Not because this particular agreement will have much of an effect one way or another on unemployment. It won’t. It doesn’t make much of a difference overall.

But because trade agreements should always include protections to ensure that jobs are not lost and working conditions are not eroded.

However the Jobs Challenge is about much more than opposing things. It is about putting together the economic development policies that will create more jobs. Building a partnership-economy where the Government works with the community to create improved opportunities for all of our citizens.

The economy has not delivered for working people for over 25 years. We have been falling steadily behind other developed countries. The debt has been growing. Unemployment has remained high. Incomes for working people have not improved significantly at best and have even fallen for many New Zealanders.

The Coalition is investing in the regions and helping innovative new industries and businesses to grow.

I believe our commitment to stronger regions, more jobs and rising incomes is a credit to this Government.

The Government New Zealand has now is working smoothly and co-operatively – but it could easily have been different.

Don’t forget, this is a minority Government. We have to find someone else in Parliament to co-operate with us before we can do anything.
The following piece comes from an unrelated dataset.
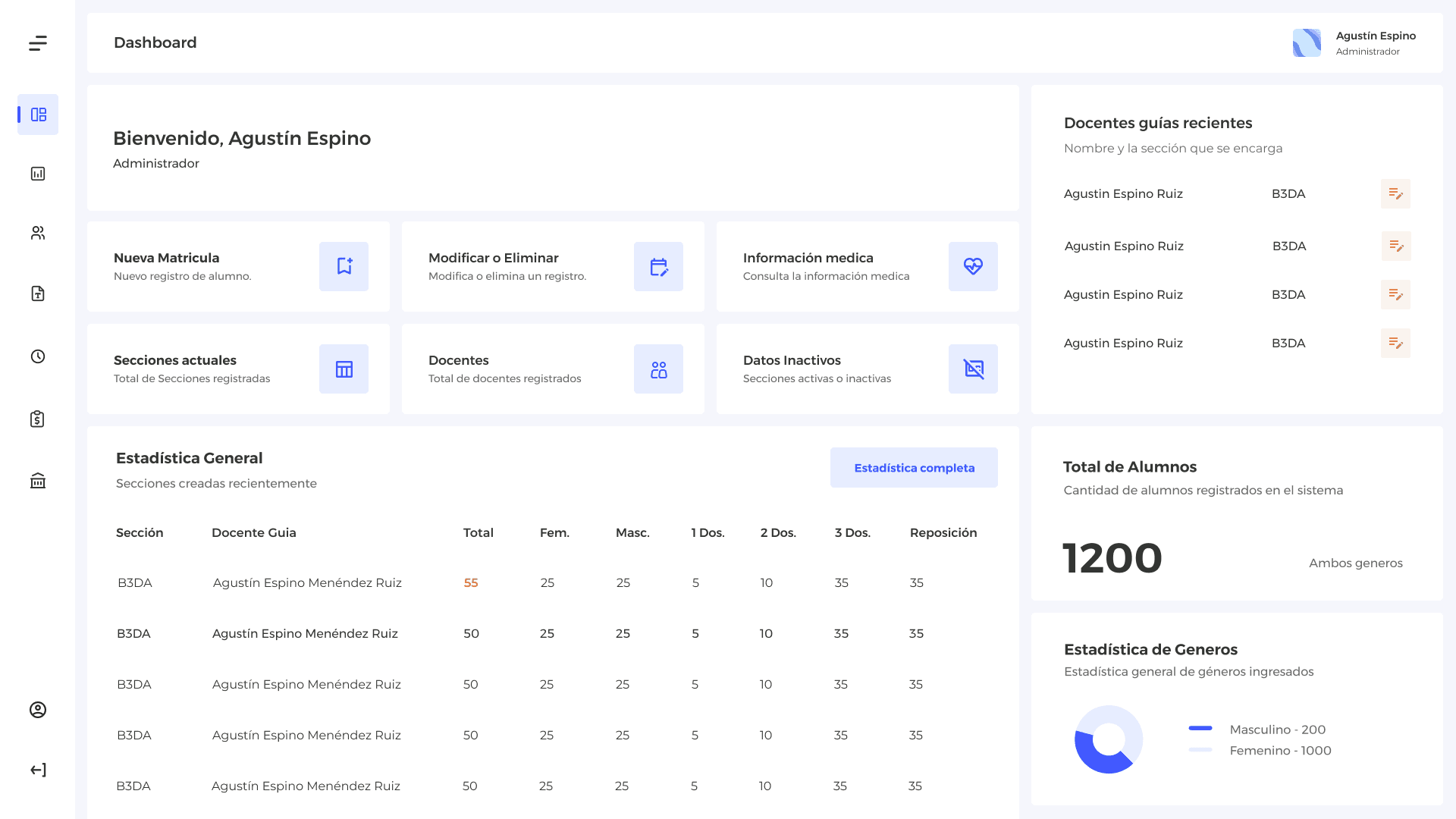This screenshot has height=819, width=1456.
Task: Edit the first Agustin Espino Ruiz B3DA entry
Action: pos(1396,193)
Yet you would hardly notice that because of the sure, constructive and stable way that the Government functions.

I believe the Alliance has played a crucial role in ensuring that stability.

Yes our Labour colleagues deserve considerable credit too. But this government would almost certainly not exist without the Alliance.

And imagine the alternatives.

Remember the shambles created by Winston Peters when he was in Government? Remember how the tail tried to wag the dog? How the country was repeatedly held to ransom. The brinkmanship. The chaos.

And if you think that was bad, could you imagine New Zealand First and the Greens trying to co-operate? I don’t want to personalise the issue – but imagine a government that had to try to deal with those potential time bombs day in and day out.

The alternative to that is a Government of Jenny Shipley and Richard Prebble.

Think of those two every time you feel some disappointment over this government. Imagine what a government of those two would be doing.

The Employment Relations Act would not have been repealed. It would have been toughened.

New Zealand Post would not be getting a kiwi bank. It would be sold, along with TVNZ, the remaining power companies, the hospitals and even the roads.

I don’t think that is a New Zealand you even want to contemplate.

Only the Labour-Alliance Coalition can provide the stability, security and progressive policies necessary for improving the wellbeing of all New Zealanders. And the only way to deliver that Government is to ensure that the Alliance continues to have a strong role in it.

I want to close by assuring you that I am available to this union to work co-operatively in improving security and opportunity for working people – just as I am available to other organisations, to community groups and to the business community.

In fact I have a challenge for you. If you believe there is something the Government can realistically do to create jobs, or lift the incomes of working people, I want you to bring your ideas to me.

Together we can achieve great things for each other and our country.